##### Records for this task #####
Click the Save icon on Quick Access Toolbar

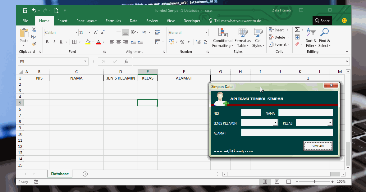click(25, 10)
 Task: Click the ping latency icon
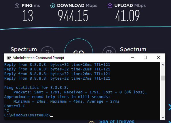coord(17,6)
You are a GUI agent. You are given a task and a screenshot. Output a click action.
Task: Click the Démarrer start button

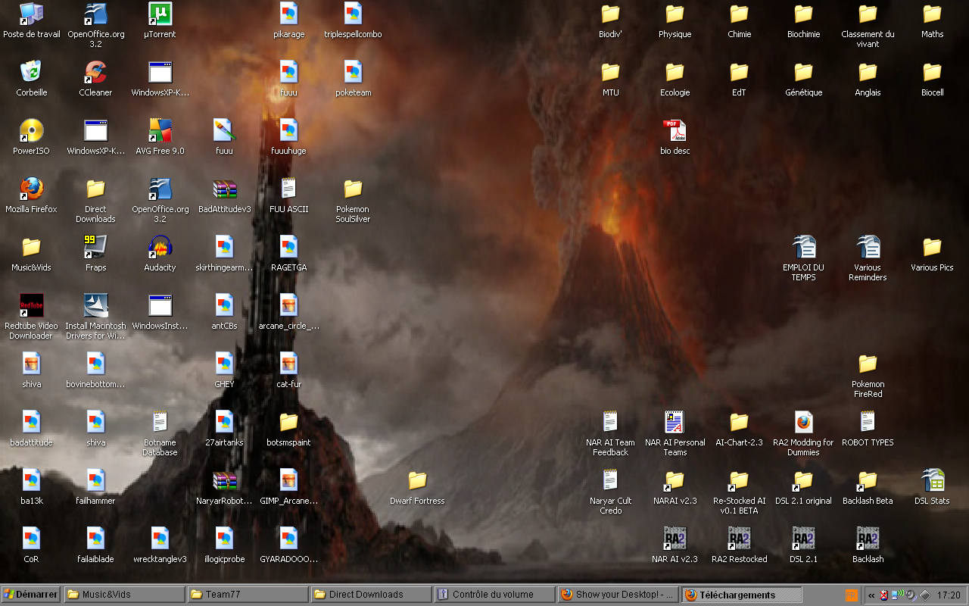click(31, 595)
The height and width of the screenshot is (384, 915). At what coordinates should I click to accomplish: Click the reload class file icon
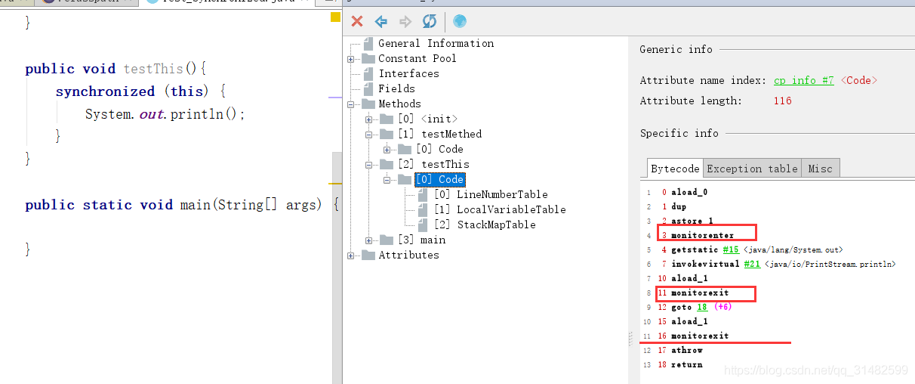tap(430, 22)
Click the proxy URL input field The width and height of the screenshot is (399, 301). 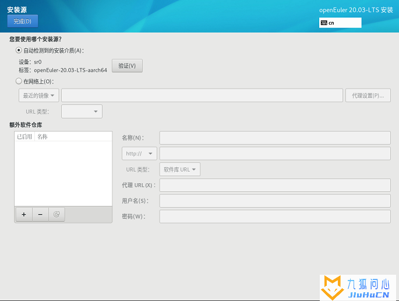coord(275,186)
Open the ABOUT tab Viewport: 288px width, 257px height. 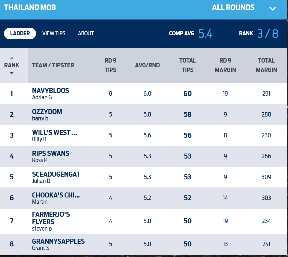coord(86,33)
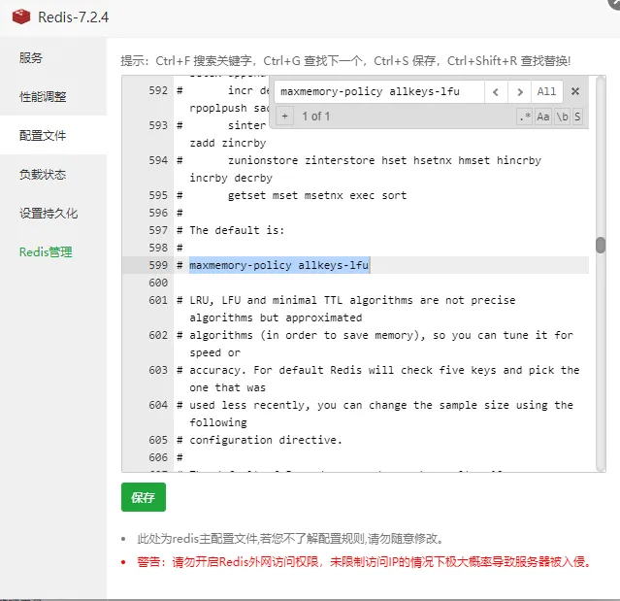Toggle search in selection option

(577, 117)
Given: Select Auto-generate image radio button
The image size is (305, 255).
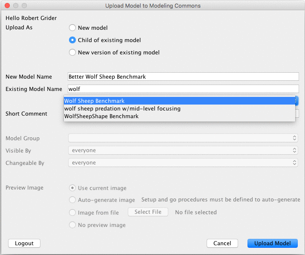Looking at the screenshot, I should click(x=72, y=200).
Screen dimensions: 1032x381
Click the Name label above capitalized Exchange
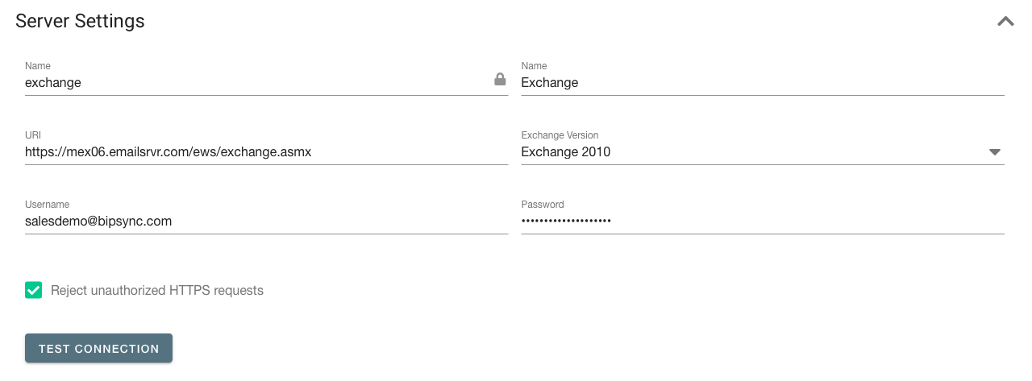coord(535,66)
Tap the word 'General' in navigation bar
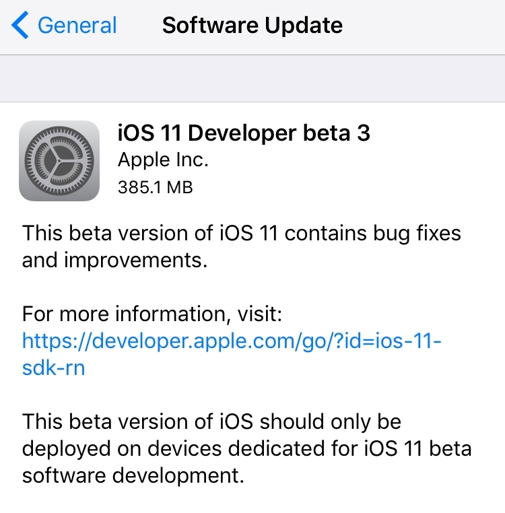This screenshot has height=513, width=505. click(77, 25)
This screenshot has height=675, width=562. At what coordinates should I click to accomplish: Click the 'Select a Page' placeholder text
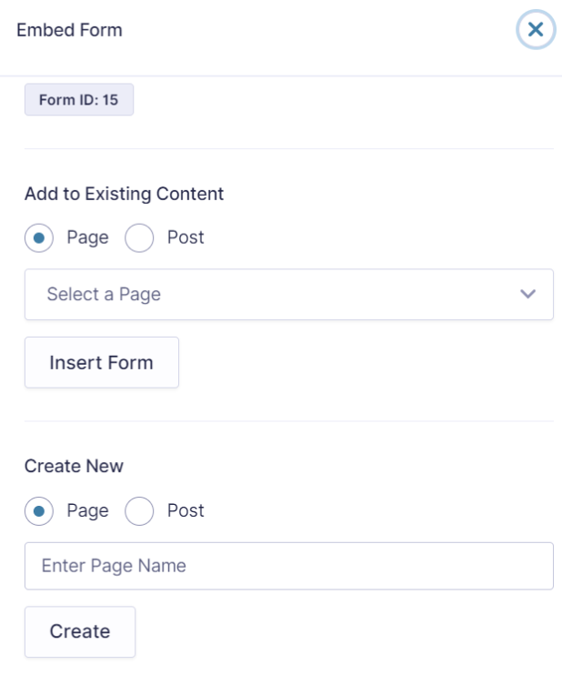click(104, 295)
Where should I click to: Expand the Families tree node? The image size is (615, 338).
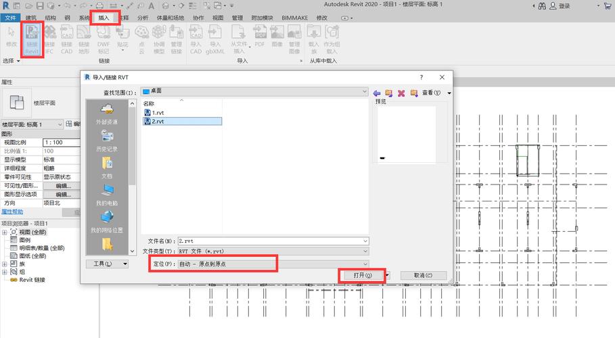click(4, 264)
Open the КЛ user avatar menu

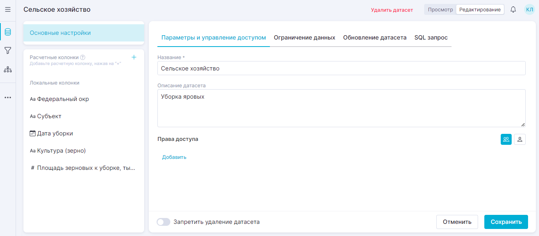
#####
Write out exactly the lines from the line containing "This screenshot has height=675, width=562." through the last line of the listing above, please, and leave out any pictures.

## [Written reply]
This screenshot has height=675, width=562. At what coordinates should I click to accomplish: Click the 'Select a Page' placeholder text
click(104, 295)
Where should I click to: Expand the Families tree node? The image size is (615, 338).
click(4, 264)
Open the КЛ user avatar menu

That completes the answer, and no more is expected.